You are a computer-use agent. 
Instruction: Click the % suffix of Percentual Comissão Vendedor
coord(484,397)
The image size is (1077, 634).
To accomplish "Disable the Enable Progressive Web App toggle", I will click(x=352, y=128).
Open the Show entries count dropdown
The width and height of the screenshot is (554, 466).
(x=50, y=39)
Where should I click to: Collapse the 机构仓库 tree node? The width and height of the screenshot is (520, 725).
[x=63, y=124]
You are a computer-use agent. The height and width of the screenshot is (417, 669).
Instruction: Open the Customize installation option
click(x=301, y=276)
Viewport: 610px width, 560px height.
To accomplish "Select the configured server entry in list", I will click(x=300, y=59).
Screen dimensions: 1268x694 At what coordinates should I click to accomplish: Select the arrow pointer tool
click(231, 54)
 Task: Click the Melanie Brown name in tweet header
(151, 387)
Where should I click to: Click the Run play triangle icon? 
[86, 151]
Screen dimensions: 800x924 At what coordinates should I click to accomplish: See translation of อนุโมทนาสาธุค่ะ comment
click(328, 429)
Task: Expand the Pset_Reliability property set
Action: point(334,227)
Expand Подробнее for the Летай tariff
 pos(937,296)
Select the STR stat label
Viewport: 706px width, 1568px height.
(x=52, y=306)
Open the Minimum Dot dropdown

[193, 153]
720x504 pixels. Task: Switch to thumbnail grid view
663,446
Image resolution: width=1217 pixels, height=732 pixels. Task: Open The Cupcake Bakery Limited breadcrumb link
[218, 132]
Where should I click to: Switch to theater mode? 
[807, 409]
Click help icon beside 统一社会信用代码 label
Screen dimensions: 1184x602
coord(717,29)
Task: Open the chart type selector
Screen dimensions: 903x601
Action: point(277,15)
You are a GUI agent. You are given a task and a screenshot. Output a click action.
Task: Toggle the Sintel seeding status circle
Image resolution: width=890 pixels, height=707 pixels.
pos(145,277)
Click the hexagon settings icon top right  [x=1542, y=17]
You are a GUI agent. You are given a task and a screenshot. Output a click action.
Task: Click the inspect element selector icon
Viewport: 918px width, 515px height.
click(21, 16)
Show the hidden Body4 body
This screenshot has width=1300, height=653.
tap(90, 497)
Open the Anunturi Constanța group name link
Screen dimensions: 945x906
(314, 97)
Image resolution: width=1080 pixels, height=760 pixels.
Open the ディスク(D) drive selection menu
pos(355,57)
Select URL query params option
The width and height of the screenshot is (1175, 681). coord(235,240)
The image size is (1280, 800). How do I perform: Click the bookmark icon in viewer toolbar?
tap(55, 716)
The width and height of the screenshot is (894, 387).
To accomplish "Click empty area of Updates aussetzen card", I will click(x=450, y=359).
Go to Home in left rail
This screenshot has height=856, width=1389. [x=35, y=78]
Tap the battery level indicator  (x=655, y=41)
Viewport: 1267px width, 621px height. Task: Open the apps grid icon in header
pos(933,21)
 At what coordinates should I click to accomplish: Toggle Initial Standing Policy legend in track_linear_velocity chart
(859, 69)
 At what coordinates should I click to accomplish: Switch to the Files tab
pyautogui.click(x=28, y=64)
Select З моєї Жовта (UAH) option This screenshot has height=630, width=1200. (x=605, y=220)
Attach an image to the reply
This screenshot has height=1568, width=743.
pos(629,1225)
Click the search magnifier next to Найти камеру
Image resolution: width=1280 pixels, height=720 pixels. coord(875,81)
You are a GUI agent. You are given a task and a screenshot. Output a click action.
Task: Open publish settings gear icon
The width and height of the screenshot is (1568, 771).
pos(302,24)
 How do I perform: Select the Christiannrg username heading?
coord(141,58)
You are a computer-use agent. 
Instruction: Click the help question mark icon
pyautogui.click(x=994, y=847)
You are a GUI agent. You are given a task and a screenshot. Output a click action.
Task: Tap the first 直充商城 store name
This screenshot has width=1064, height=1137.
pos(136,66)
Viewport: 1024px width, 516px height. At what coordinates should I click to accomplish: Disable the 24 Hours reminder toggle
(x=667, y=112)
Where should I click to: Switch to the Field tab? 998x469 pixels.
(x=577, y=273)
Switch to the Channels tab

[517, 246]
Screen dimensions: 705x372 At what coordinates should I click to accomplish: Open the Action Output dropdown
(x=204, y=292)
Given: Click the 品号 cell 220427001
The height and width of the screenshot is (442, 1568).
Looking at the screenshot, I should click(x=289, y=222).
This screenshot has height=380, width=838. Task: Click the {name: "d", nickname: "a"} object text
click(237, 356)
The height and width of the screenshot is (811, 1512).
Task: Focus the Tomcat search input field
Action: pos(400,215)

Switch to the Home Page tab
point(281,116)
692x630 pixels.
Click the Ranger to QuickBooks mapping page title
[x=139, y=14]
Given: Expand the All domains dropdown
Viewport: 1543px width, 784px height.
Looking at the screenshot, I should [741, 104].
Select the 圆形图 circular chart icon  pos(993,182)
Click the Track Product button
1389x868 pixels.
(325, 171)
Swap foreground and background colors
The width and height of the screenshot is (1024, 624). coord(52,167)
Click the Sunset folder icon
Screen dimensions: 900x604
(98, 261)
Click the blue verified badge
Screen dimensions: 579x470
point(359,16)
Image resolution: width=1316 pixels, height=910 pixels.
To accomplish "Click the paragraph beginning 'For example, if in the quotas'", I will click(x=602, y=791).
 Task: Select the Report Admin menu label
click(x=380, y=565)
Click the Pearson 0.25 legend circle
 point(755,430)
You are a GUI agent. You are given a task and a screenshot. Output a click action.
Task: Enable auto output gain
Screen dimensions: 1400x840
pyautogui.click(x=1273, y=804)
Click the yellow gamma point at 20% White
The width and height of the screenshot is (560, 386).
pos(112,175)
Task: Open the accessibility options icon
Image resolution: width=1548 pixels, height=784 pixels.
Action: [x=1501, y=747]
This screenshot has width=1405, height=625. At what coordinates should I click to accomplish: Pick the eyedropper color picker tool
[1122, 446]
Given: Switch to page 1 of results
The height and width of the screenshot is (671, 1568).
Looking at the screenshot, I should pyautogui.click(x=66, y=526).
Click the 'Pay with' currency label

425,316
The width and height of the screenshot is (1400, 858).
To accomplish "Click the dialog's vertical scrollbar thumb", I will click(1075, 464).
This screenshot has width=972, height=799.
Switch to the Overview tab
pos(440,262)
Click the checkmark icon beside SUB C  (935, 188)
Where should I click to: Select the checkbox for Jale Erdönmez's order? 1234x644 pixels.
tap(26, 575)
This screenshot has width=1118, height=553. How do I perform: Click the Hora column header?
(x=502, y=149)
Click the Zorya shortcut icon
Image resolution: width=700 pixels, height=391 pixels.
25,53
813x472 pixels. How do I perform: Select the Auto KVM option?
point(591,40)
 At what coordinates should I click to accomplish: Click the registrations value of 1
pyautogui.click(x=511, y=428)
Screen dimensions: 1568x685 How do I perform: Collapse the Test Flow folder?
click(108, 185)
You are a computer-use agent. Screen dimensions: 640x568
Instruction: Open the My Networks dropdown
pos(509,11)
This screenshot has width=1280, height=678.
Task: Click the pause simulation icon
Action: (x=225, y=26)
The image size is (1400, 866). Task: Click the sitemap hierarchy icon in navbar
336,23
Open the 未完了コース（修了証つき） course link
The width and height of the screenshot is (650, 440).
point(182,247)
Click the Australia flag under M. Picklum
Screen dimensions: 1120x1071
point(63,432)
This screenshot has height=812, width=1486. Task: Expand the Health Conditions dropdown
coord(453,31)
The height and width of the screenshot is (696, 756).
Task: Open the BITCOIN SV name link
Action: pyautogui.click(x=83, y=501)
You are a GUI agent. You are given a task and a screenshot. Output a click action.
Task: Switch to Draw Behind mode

+ + + + + + +

EXERCISE PROMPT –
Would you output every record above exactly as it stands?

TASK OUTPUT –
You are a computer-use agent. 
Instruction: Click the % suffix of Percentual Comissão Vendedor
coord(484,397)
The image size is (1077, 634).
To accomplish "Disable the Enable Progressive Web App toggle", I will click(x=352, y=128).
Open the Show entries count dropdown
The width and height of the screenshot is (554, 466).
(x=50, y=39)
Where should I click to: Collapse the 机构仓库 tree node? The width and height of the screenshot is (520, 725).
[x=63, y=124]
You are a computer-use agent. The height and width of the screenshot is (417, 669).
Instruction: Open the Customize installation option
click(x=301, y=276)
Viewport: 610px width, 560px height.
To accomplish "Select the configured server entry in list", I will click(x=300, y=59).
Screen dimensions: 1268x694 At what coordinates should I click to accomplish: Select the arrow pointer tool
click(231, 54)
 Task: Click the Melanie Brown name in tweet header
(151, 387)
Where should I click to: Click the Run play triangle icon? 
[86, 151]
Screen dimensions: 800x924 At what coordinates should I click to accomplish: See translation of อนุโมทนาสาธุค่ะ comment
click(328, 429)
Task: Expand the Pset_Reliability property set
Action: point(334,227)
Expand Подробнее for the Летай tariff
 pos(937,296)
Select the STR stat label
Viewport: 706px width, 1568px height.
(x=52, y=306)
Open the Minimum Dot dropdown

[193, 153]
720x504 pixels. Task: Switch to thumbnail grid view
663,446
Image resolution: width=1217 pixels, height=732 pixels. Task: Open The Cupcake Bakery Limited breadcrumb link
[218, 132]
Where should I click to: Switch to theater mode? 
[807, 409]
Click help icon beside 统一社会信用代码 label
Screen dimensions: 1184x602
coord(717,29)
Task: Open the chart type selector
Screen dimensions: 903x601
Action: point(277,15)
You are a GUI agent. You are given a task and a screenshot. Output a click action.
Task: Toggle the Sintel seeding status circle
Image resolution: width=890 pixels, height=707 pixels.
pos(145,277)
Click the hexagon settings icon top right  [x=1542, y=17]
You are a GUI agent. You are given a task and a screenshot. Output a click action.
Task: Click the inspect element selector icon
Viewport: 918px width, 515px height.
click(21, 16)
Show the hidden Body4 body
This screenshot has width=1300, height=653.
tap(90, 497)
Open the Anunturi Constanța group name link
Screen dimensions: 945x906
(314, 97)
Image resolution: width=1080 pixels, height=760 pixels.
Open the ディスク(D) drive selection menu
pos(355,57)
Select URL query params option
The width and height of the screenshot is (1175, 681). coord(235,240)
The image size is (1280, 800). How do I perform: Click the bookmark icon in viewer toolbar?
tap(55, 716)
The width and height of the screenshot is (894, 387).
To accomplish "Click empty area of Updates aussetzen card", I will click(x=450, y=359).
Go to Home in left rail
This screenshot has height=856, width=1389. [x=35, y=78]
Tap the battery level indicator  (x=655, y=41)
Viewport: 1267px width, 621px height. Task: Open the apps grid icon in header
pos(933,21)
 At what coordinates should I click to accomplish: Toggle Initial Standing Policy legend in track_linear_velocity chart
(859, 69)
 At what coordinates should I click to accomplish: Switch to the Files tab
pyautogui.click(x=28, y=64)
Select З моєї Жовта (UAH) option This screenshot has height=630, width=1200. (x=605, y=220)
Attach an image to the reply
This screenshot has height=1568, width=743.
pos(629,1225)
Click the search magnifier next to Найти камеру
Image resolution: width=1280 pixels, height=720 pixels. coord(875,81)
You are a GUI agent. You are given a task and a screenshot. Output a click action.
Task: Open publish settings gear icon
The width and height of the screenshot is (1568, 771).
pos(302,24)
 How do I perform: Select the Christiannrg username heading?
coord(141,58)
You are a computer-use agent. 
Instruction: Click the help question mark icon
pyautogui.click(x=994, y=847)
You are a GUI agent. You are given a task and a screenshot. Output a click action.
Task: Tap the first 直充商城 store name
This screenshot has width=1064, height=1137.
pos(136,66)
Viewport: 1024px width, 516px height. At what coordinates should I click to accomplish: Disable the 24 Hours reminder toggle
(x=667, y=112)
Where should I click to: Switch to the Field tab? 998x469 pixels.
(x=577, y=273)
Switch to the Channels tab

[517, 246]
Screen dimensions: 705x372 At what coordinates should I click to accomplish: Open the Action Output dropdown
(x=204, y=292)
Given: Click the 品号 cell 220427001
The height and width of the screenshot is (442, 1568).
Looking at the screenshot, I should click(x=289, y=222).
This screenshot has height=380, width=838. Task: Click the {name: "d", nickname: "a"} object text
click(237, 356)
The height and width of the screenshot is (811, 1512).
Task: Focus the Tomcat search input field
Action: pos(400,215)

Switch to the Home Page tab
point(281,116)
692x630 pixels.
Click the Ranger to QuickBooks mapping page title
[x=139, y=14]
Given: Expand the All domains dropdown
Viewport: 1543px width, 784px height.
Looking at the screenshot, I should [741, 104].
Select the 圆形图 circular chart icon  pos(993,182)
Click the Track Product button
1389x868 pixels.
(325, 171)
Swap foreground and background colors
The width and height of the screenshot is (1024, 624). coord(52,167)
Click the Sunset folder icon
Screen dimensions: 900x604
(98, 261)
Click the blue verified badge
Screen dimensions: 579x470
point(359,16)
Image resolution: width=1316 pixels, height=910 pixels.
To accomplish "Click the paragraph beginning 'For example, if in the quotas'", I will click(x=602, y=791).
 Task: Select the Report Admin menu label
click(x=380, y=565)
Click the Pearson 0.25 legend circle
 point(755,430)
You are a GUI agent. You are given a task and a screenshot. Output a click action.
Task: Enable auto output gain
Screen dimensions: 1400x840
pyautogui.click(x=1273, y=804)
Click the yellow gamma point at 20% White
The width and height of the screenshot is (560, 386).
pos(112,175)
Task: Open the accessibility options icon
Image resolution: width=1548 pixels, height=784 pixels.
Action: [x=1501, y=747]
This screenshot has width=1405, height=625. At what coordinates should I click to accomplish: Pick the eyedropper color picker tool
[1122, 446]
Given: Switch to page 1 of results
The height and width of the screenshot is (671, 1568).
Looking at the screenshot, I should pyautogui.click(x=66, y=526).
Click the 'Pay with' currency label

425,316
The width and height of the screenshot is (1400, 858).
To accomplish "Click the dialog's vertical scrollbar thumb", I will click(1075, 464).
This screenshot has width=972, height=799.
Switch to the Overview tab
pos(440,262)
Click the checkmark icon beside SUB C  (935, 188)
Where should I click to: Select the checkbox for Jale Erdönmez's order? 1234x644 pixels.
tap(26, 575)
This screenshot has width=1118, height=553. How do I perform: Click the Hora column header?
(x=502, y=149)
Click the Zorya shortcut icon
Image resolution: width=700 pixels, height=391 pixels.
25,53
813x472 pixels. How do I perform: Select the Auto KVM option?
point(591,40)
 At what coordinates should I click to accomplish: Click the registrations value of 1
pyautogui.click(x=511, y=428)
Screen dimensions: 1568x685 How do I perform: Collapse the Test Flow folder?
click(108, 185)
You are a computer-use agent. Screen dimensions: 640x568
Instruction: Open the My Networks dropdown
pos(509,11)
This screenshot has width=1280, height=678.
Task: Click the pause simulation icon
Action: (x=225, y=26)
The image size is (1400, 866). Task: Click the sitemap hierarchy icon in navbar
336,23
Open the 未完了コース（修了証つき） course link
The width and height of the screenshot is (650, 440).
point(182,247)
Click the Australia flag under M. Picklum
Screen dimensions: 1120x1071
point(63,432)
This screenshot has height=812, width=1486. Task: Expand the Health Conditions dropdown
coord(453,31)
The height and width of the screenshot is (696, 756).
Task: Open the BITCOIN SV name link
Action: pyautogui.click(x=83, y=501)
You are a GUI agent. You are given a task and a screenshot. Output a click action.
Task: Switch to Draw Behind mode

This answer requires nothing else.